Epic Games, as a whole, gets a 1-star rating and a TrustScore of just 1.1.

It’s true that people complain more than they praise, but by bringing TrustPilot into the conversation Snapshot have really shot themselves in the foot. However, that’s not even the worst part, that is to be found on the AMA thread.

The Reddit AMA

The Reddit AMA was billed as a chance to ask the developers questions and find out more about the exclusivity deal. What people expected was an open forum, and a chance to be reassured. What they got was a couple of stock answers and a lot of silence.

via gaminghistoria.com

The thread is full of questions; some thoughtful, some concerned, some repeated, and most completely unanswered.

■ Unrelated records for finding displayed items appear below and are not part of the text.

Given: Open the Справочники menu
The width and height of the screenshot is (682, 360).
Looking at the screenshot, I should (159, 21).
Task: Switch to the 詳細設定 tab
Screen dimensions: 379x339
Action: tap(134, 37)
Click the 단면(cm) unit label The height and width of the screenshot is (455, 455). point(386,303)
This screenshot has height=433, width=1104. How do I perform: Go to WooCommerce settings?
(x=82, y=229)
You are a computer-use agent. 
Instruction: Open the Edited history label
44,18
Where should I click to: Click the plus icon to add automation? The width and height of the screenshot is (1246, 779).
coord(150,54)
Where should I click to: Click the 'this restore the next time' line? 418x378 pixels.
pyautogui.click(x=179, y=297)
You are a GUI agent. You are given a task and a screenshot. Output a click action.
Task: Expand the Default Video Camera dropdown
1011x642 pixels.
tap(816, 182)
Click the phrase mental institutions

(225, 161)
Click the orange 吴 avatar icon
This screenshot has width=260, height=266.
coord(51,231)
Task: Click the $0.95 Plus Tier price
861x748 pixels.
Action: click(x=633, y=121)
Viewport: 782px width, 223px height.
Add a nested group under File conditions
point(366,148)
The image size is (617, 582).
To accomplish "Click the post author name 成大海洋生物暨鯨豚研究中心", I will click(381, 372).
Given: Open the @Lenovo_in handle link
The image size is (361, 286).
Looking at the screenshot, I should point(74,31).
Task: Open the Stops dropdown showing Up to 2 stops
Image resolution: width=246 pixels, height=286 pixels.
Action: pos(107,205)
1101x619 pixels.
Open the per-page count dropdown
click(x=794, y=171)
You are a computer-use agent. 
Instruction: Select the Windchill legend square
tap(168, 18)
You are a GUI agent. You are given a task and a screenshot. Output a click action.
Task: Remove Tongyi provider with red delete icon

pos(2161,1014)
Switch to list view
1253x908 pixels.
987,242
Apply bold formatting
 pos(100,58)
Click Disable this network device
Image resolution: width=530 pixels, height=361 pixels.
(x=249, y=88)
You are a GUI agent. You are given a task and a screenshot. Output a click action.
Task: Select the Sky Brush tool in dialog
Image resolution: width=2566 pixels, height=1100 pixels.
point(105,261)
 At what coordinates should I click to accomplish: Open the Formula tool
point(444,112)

I’ve been through the AMA thread twice now and I’ve yet to find David Kaye’s name at all, despite his apparent participation. Julian Gallop did at least answer some questions, but not many.

All we are told is that backers will be offered a Steam or GOG key, but only after the 12-month exclusivity deal is up. He also says that the game will still be DRM free, as quoted earlier, and backers will get 1 year's DLC for free, which will comprise at least 3 major packs.

Gallop also admitted that the studio approached Epic, not the other way around, and he says he feels that “the offer of a year's worth of free DLC, plus a Steam/gog key at the end of it, is a good deal for the inconvenience caused.”

Speaking more in-depth about the deal he says “Yes, we did expect some people to be upset by the Epic deal, and we did not make this decision lightly. We have enough resources to release the game, but the Epic deal will help the game enormously in terms of quality and post-release content. It helps give our employees security and gives them the confidence they can get the job done, despite the stress and high expectations.”

The future of Pheonix Point And Its Fans

While the studio maintains the deal is critical for the game's quality and the studio's continuation, it remains to be seen if the Epic Games Store deal will hurt or harm Phoenix Point when it comes to sales. One thing is for certain, however: the storm of negativity towards the fledgling distribution platform is unlikely to subside anytime soon, unless Epic makes some major changes.